• **Stated task**: Please transcribe the lines starting at the one that contains "You are a computer-use" and continuing through the end of the records. Leave the pictures out of your copy.

(Pointing records for text and elements)
--- --- ---
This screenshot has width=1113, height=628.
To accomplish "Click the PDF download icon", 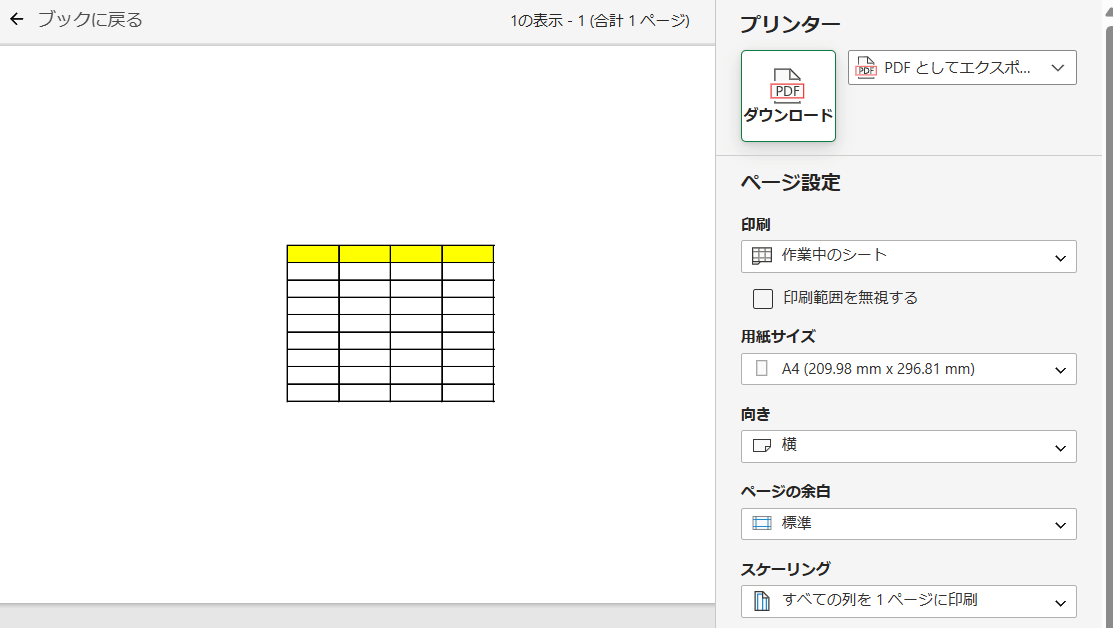I will point(787,86).
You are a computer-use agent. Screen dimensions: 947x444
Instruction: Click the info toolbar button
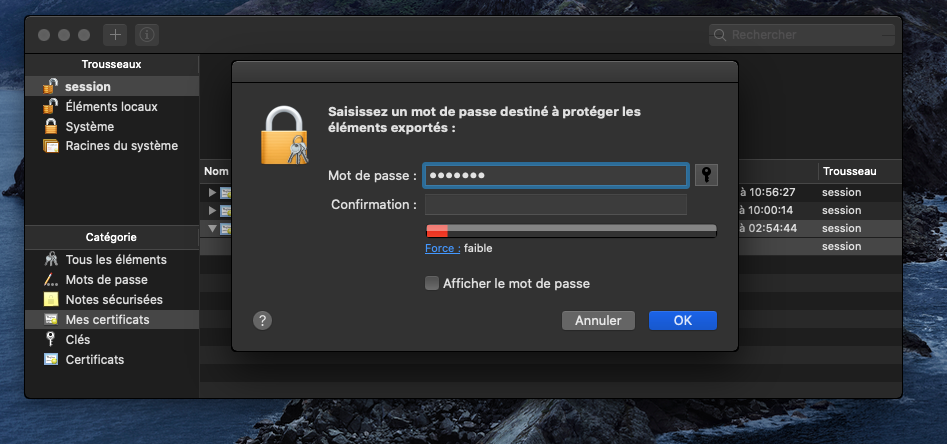tap(147, 34)
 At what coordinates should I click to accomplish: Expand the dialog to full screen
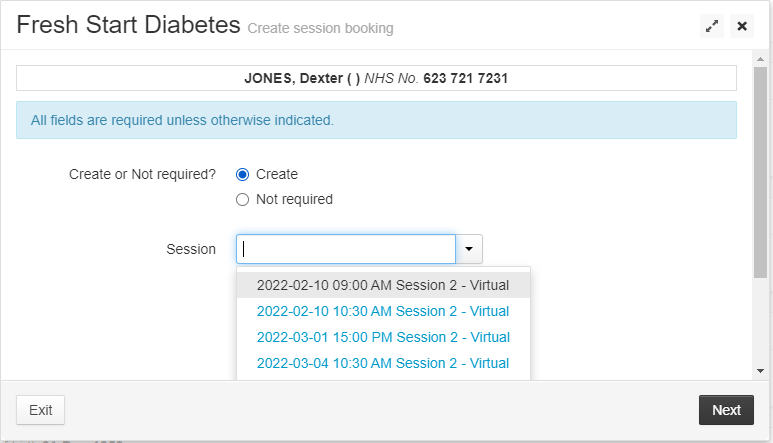tap(711, 26)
--- --- ---
• **Problem solution**:
You are a computer-use agent. Screen dimensions: 947x444
Instruction: Click the info toolbar button
tap(147, 34)
 At what coordinates should I click to accomplish: Expand the dialog to full screen
tap(711, 26)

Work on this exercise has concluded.